La originalidad en claro (la sonrisa del difunto)

El hipercitado Baudrillard, así como sus pensamientos acerca de los "fenómenos extremos" (1991*), podría ubicarnos en algún punto de salida (o de llegada), no sólo cuando acuña: "El arte es presa en todas partes de lo falso, de la copia, de la simulación y simultáneamente de la inflación delirante del mercado del arte –auténtica metástasis de un cuerpo irradiado por el dinero–" (p.45), sino también cuando nos insta al modo auxiliar factitivo actual. Porque, si "la comunicación ya no es hablar, es hacer-hablar. La información ya no es saber, es hacer-saber" (siendo que "el auxiliar “hacer” indica que se trata de una operación, no de una acción"), y "la participación no es una forma social activa ni espontánea", sino que "está siempre inducida por una especie de maquinaria o de maquinación, es un hacer-actuar" (p.53). ¿Deberíamos "claramente" entonces entender que la originalidad sigue los mismos derroteros -como todo lo demás-? ¿que no hay originalidad, sino un hacer-originalidad de forma "obsesiva, operacional, performativa e interminable"?
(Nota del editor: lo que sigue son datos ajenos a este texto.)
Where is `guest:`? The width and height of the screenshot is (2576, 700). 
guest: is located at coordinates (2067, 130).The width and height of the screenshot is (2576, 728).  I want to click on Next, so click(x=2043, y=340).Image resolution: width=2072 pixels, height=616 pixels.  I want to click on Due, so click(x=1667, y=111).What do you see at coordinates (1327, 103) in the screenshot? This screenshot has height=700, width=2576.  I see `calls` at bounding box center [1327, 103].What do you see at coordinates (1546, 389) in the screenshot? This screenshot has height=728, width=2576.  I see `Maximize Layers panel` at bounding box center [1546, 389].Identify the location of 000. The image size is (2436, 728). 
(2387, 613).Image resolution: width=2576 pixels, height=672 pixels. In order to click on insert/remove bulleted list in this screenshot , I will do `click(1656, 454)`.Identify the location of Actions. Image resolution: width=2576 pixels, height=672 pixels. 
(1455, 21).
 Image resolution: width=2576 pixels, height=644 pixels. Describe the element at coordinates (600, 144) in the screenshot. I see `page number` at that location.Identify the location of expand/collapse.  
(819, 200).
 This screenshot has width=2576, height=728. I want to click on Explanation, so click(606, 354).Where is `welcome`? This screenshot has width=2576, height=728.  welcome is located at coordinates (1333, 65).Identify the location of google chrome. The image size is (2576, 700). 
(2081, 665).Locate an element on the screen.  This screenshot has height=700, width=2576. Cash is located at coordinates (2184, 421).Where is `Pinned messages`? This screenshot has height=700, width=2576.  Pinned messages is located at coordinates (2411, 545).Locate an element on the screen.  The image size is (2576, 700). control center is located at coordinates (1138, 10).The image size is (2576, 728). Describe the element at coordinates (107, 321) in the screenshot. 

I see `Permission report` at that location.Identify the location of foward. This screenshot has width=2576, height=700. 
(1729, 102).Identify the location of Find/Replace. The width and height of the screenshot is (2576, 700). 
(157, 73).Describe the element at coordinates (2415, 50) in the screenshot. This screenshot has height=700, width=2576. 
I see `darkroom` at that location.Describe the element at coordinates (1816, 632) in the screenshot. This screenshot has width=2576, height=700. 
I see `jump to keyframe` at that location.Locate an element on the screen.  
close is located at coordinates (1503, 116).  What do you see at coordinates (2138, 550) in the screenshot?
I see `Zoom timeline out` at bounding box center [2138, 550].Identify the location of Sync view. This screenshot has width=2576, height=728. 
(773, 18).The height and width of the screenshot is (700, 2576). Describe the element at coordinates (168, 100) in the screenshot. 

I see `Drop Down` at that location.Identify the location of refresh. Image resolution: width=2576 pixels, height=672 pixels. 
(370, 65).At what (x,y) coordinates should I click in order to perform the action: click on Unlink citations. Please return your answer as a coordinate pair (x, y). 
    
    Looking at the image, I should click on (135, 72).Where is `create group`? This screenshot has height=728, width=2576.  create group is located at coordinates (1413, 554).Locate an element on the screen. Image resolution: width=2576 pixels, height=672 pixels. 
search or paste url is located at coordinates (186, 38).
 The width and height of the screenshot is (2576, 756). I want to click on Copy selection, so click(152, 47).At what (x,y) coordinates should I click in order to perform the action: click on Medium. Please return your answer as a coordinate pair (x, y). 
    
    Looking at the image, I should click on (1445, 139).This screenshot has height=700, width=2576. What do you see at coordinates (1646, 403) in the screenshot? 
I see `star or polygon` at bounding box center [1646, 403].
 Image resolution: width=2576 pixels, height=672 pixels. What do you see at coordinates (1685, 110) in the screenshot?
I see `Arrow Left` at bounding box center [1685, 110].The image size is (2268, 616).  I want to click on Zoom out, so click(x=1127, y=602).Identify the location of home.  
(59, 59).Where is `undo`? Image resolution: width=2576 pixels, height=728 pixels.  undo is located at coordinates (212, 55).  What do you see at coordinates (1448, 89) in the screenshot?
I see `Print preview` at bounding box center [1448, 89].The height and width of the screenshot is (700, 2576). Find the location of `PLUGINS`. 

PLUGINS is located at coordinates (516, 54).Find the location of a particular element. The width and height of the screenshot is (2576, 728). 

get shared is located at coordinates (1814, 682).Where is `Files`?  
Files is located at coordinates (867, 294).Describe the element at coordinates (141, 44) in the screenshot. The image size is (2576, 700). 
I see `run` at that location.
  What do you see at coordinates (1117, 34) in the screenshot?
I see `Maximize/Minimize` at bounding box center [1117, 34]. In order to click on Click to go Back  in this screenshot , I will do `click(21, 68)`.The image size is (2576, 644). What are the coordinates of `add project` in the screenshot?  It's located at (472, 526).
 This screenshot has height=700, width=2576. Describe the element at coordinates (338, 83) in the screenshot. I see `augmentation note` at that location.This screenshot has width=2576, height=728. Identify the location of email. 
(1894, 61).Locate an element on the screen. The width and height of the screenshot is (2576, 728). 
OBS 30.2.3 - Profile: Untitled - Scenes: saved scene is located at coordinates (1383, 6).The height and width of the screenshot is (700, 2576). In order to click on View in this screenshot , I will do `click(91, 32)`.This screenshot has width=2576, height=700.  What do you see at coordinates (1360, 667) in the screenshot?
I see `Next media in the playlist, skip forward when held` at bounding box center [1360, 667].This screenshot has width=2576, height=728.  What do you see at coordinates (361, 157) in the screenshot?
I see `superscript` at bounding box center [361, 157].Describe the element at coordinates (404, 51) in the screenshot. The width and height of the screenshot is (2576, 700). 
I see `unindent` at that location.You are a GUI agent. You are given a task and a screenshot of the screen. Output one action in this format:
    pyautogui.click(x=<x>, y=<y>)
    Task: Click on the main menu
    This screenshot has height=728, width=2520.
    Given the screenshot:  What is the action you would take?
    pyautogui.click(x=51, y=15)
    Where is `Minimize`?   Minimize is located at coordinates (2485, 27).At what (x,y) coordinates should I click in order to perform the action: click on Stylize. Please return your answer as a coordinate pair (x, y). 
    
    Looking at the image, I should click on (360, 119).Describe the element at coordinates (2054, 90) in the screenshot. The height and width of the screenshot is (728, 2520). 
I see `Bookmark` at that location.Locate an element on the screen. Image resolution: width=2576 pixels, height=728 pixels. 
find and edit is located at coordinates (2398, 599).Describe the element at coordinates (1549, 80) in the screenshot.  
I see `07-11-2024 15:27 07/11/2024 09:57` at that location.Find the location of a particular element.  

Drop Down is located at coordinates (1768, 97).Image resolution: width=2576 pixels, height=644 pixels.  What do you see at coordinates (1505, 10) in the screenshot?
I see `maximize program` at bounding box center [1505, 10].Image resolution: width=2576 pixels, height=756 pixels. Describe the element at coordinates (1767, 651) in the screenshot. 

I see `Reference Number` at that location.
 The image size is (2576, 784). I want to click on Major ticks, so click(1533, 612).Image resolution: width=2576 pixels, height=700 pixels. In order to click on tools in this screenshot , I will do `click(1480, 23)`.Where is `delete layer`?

Poco más adelante, en el texto, y sobre la virtualidad del asunto: "Si los hombres sueñan con máquinas originales y geniales, es porque desesperan de su originalidad, o porque prefieren desasirse de ella y gozarla por la máquina interpuesta." (p.58)

Saludos

* Baudrillard, J. (1991) La transparencia del mal (Ensayo sobre los fenómenos extremos). Barcelona: Anagrama.